Orthoptists are university trained, allied health professionals who predominantly assist ophthalmologists by performing tests or measurements, which help them to diagnose and treat people with eye disease. An orthoptist’s role varies depending on the clinic or doctor they work for. Some specialties include paediatrics and eye movement disorders, low vision, refractive treatment or research.

2. How do orthoptists work with ophthalmologists?
In most cases, orthoptists perform the required vision assessment and tests needed prior to the ophthalmologist seeing the patient. Orthoptists also help with patient education, IOL calculations, managing clinic flow and liaising with medical or technical representatives. Traditionally an orthoptist’s role was limited to the non-surgical management of eye movement disorders, however as technology has advanced so too has our role.

3. Why did you choose orthoptics as a profession?
In high school we were encouraged to do work experience. At the time I was thinking about becoming a Physiotherapist. My next-door neighbour was an orthoptist and suggested I attend the eye clinic. I really liked the mix of working with children and the elderly.

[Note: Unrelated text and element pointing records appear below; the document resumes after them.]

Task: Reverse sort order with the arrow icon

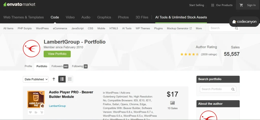Action: (54, 79)
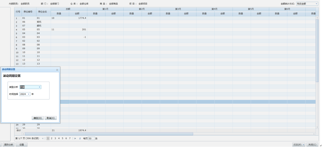Open the 打印(P) dropdown arrow

pos(303,145)
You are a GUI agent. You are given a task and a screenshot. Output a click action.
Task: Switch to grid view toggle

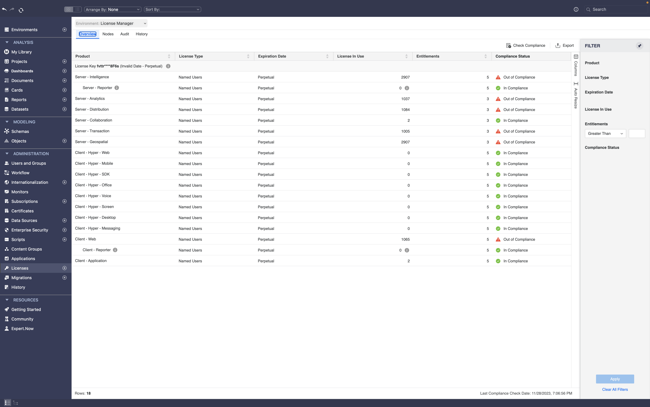click(69, 9)
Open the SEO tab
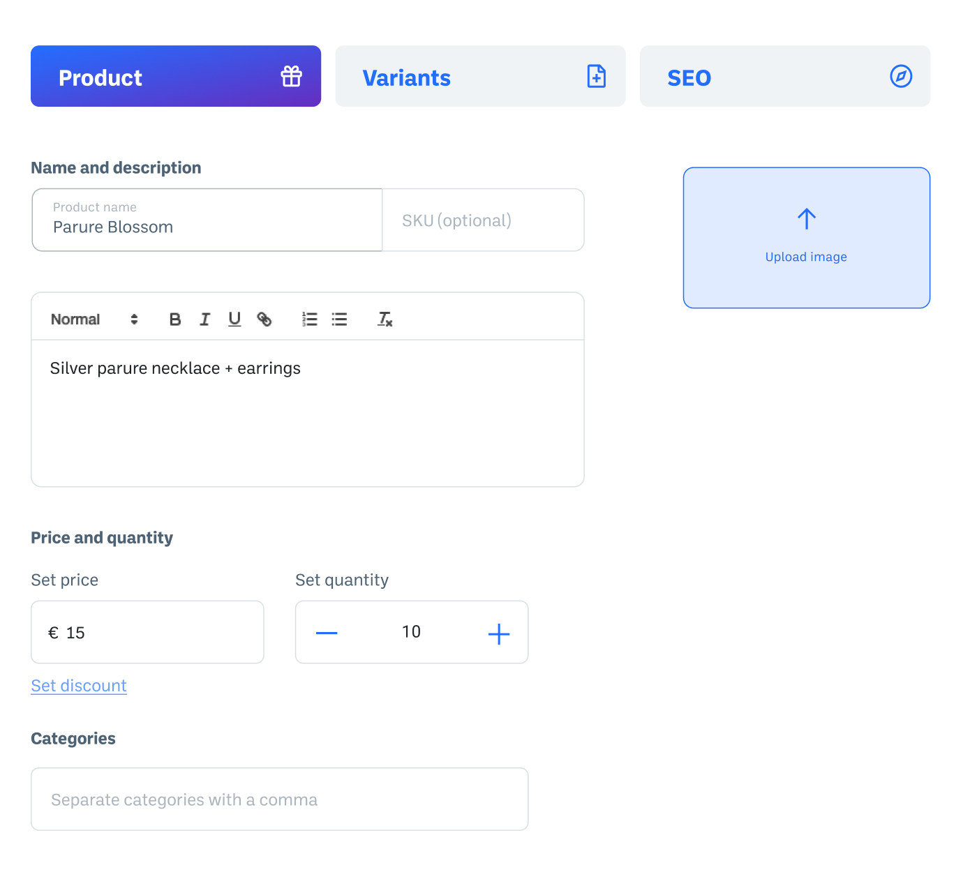Viewport: 977px width, 872px height. coord(784,77)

4. What does your typical day look like?
Every day is busy! Most of my time is spent doing refractive and orthoptic assessments, field tests and angiograms. Our practice is involved in many research projects, so it is our job to conduct the tests required for this. Other times I assist in LASIK and cataract surgery.

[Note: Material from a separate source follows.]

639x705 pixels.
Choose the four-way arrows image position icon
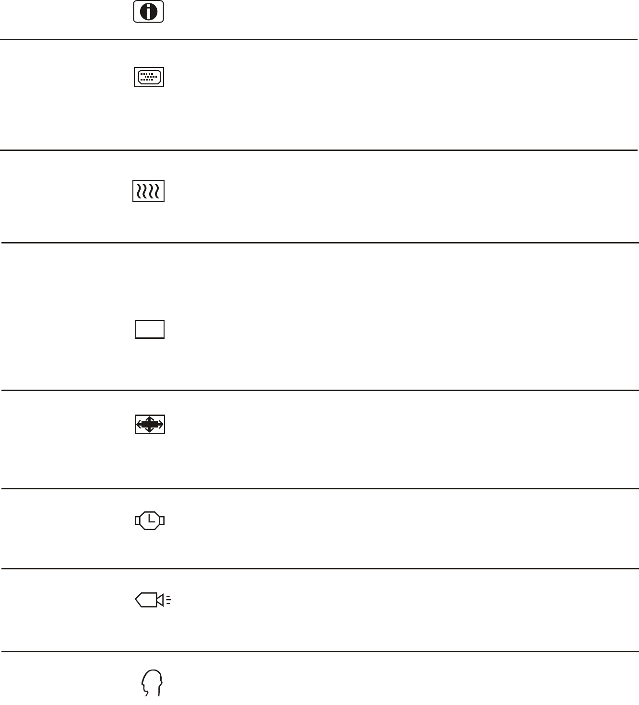tap(150, 425)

5. What kind of patients do you work with most?
All kinds. Children with strabismus, young adults having LASIK and the elderly with glaucoma and macular degeneration. The variety is what makes the profession interesting.

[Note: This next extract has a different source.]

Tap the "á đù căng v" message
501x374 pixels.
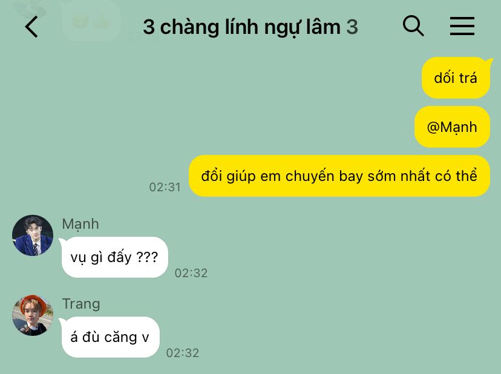110,337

6. As the theme for this year’s Orthoptics Awareness Week is Orthoptics Australia Wide, how would an orthoptist’s work in Tasmania differ from someone working in Sydney or Melbourne?
A clinic in a rural setting is very different. I’ve recently returned from working in Melbourne and have really noticed the change. The best thing about Tasmania is working alongside other health professionals such as registrars, registered nurses and ophthalmic technicians. In Tasmania I find I need to be a ‘jack of all trades’, being able to perform all tests required by the doctors. On the other hand, the large number of Specialist Doctors in Melbourne allows for orthoptists to focus on specific areas, such as retinal or refractive, and become highly specialised in those areas.